Au siècle dernier, l’injure était plus policée. En février 1988, lors d’un sommet européen très tendu à Bruxelles, l’alors Premier ministre Jacques Chirac, ignorant qu’il était enregistré par un magnétophone, s’était contenté de lâcher en parlant de Margaret Thatcher : « Qu’est-ce qu’elle veut de plus, la mégère ? Mes couilles sur un plateau ? ». Aujourd’hui, le micro capterait probablement des propos plus directs, quoique Édouard Philippe ne soit pas connu pour ses écarts de langage (tout au plus se hasarderait-il à un “enfoiré” pour qualifier Boris Johnson).
Je ne tiens pas à répondre à cela
L’Académie poursuit : « Le sens de salope s’est peu à peu modifié et ce mot est aujourd’hui un terme d’injure employé pour désigner une personne très vile et digne du plus profond mépris. Il est ainsi devenu un équivalent de salaud, qui a évolué de la même façon. Si la forme salaude existe, dans l’usage c’est bien salope qui sert de féminin à salaud. […] C’est bien, au masculin, salaud et, au féminin, salope qu’il faut employer, en précisant toutefois que le féminin salope peut avoir une forte connotation sexuelle. »
Qu’en pensent les assistants vocaux, ces nouveaux baromètres du politiquement correct ? À la question : « Es-tu une salope ? ”, la voix féminine du système Siri d’Apple répondait naguère : “ Je rougirais si je pouvais ». Aujourd’hui la réponse est : « Sans commentaire » ou bien « Je ne tiens pas à répondre à cela ». Plus classe, et surtout moins trempé dans un sexisme connivent. À la même question, l’assistant d’Amazon, Alexa, choisit de répondre : « Thanks for the feedback » (Merci pour le retour). Quant à l’assistant Google (OK Google !), il renvoie un « Mon algorithme ne sait pas traiter ce genre de langage » d’une franchise cristalline.

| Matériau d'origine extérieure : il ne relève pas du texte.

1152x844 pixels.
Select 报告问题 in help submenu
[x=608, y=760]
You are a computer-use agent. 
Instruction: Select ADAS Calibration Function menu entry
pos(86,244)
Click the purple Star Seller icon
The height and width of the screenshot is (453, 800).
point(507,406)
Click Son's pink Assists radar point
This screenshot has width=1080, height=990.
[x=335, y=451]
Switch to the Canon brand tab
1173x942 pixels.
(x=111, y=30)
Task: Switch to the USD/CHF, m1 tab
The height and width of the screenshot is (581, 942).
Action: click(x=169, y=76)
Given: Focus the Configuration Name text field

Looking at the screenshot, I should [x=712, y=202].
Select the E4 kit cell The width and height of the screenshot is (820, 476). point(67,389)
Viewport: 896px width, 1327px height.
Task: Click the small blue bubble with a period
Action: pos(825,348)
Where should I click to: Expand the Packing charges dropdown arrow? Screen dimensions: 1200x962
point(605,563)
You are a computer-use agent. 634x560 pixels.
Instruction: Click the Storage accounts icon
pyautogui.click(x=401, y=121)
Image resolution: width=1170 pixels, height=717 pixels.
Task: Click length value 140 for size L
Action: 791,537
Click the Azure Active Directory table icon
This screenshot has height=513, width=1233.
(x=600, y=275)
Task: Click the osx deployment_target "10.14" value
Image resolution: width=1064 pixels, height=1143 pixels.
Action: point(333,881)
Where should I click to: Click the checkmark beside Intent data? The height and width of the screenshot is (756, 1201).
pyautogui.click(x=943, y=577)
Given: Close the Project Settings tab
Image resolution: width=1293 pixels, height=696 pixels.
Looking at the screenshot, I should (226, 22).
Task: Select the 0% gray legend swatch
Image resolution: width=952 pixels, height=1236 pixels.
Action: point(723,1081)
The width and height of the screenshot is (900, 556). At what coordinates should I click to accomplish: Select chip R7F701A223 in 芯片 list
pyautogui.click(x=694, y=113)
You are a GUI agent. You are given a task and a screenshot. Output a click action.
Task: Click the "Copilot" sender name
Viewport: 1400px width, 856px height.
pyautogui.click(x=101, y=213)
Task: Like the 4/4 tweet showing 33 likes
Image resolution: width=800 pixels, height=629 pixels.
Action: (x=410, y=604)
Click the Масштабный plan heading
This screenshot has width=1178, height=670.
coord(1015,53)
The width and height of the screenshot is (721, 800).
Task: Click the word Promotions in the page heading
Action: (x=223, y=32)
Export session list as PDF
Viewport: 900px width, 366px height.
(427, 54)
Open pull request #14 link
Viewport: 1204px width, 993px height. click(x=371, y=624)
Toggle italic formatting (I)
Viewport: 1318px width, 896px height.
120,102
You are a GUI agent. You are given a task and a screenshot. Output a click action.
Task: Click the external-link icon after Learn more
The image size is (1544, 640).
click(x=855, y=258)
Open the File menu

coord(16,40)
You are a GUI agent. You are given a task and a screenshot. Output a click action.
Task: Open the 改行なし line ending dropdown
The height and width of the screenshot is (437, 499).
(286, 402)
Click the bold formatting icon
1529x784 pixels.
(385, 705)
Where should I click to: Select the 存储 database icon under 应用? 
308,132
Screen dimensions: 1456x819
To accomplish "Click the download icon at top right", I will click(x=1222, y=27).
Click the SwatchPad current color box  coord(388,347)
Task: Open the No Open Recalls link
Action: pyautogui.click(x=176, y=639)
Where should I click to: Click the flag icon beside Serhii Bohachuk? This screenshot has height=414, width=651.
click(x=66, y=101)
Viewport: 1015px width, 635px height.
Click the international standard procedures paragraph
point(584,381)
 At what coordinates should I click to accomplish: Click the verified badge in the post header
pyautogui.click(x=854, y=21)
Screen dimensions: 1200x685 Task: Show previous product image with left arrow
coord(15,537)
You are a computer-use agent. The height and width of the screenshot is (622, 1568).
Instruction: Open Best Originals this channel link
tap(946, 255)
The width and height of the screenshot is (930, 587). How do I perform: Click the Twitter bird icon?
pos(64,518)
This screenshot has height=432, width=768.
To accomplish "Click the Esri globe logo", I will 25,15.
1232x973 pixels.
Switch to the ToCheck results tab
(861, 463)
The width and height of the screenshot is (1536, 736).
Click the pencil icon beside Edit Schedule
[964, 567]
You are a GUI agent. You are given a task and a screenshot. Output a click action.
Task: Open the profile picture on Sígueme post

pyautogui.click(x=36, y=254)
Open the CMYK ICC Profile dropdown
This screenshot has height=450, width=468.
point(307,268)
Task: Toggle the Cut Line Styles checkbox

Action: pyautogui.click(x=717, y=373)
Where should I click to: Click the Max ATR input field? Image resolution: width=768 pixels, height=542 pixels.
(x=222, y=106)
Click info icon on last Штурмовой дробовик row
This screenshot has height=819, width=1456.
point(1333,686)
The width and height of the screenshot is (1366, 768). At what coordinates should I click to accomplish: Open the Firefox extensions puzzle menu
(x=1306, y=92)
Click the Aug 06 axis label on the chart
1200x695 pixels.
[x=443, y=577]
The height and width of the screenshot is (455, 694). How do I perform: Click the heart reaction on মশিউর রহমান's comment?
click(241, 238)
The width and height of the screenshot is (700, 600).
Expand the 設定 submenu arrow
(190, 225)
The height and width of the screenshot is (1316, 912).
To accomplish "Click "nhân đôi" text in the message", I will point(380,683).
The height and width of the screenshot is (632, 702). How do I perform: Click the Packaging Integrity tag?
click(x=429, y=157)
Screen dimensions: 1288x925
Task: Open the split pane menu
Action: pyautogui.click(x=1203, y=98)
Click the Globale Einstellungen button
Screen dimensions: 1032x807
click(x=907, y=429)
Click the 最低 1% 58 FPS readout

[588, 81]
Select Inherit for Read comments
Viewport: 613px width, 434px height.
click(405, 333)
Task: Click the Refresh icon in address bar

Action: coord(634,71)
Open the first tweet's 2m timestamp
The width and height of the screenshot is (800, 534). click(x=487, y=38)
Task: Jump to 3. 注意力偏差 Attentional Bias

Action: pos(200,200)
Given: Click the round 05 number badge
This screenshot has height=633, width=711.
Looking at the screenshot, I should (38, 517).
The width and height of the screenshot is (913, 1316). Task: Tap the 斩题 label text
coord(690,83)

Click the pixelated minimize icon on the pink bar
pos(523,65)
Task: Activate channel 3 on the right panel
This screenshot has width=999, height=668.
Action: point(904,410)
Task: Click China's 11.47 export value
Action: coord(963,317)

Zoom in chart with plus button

Continuons l’interrogatoire. « Dis Siri, es-tu féministe ? ». Réponse : « Je pense que tous les êtres humains devraient être traités sur un pied d’égalité ». Apparemment, Siri pense. Il le fait prudemment, au diapason de son époque, soucieux du poids de chaque mot. Relance : « Dis Siri, que penses-tu des injures ? ». Réponse :« C’est votre opinion qui compte ».